── Records

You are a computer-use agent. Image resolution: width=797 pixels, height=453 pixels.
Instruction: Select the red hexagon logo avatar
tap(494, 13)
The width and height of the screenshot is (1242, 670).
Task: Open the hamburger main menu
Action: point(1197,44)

────

> **Exercise**: Render the records as a JSON list of strings, with one string for each line and no entries for blank lines.

> **Problem solution**:
[
  "You are a computer-use agent. Image resolution: width=797 pixels, height=453 pixels.",
  "Instruction: Select the red hexagon logo avatar",
  "tap(494, 13)",
  "The width and height of the screenshot is (1242, 670).",
  "Task: Open the hamburger main menu",
  "Action: point(1197,44)"
]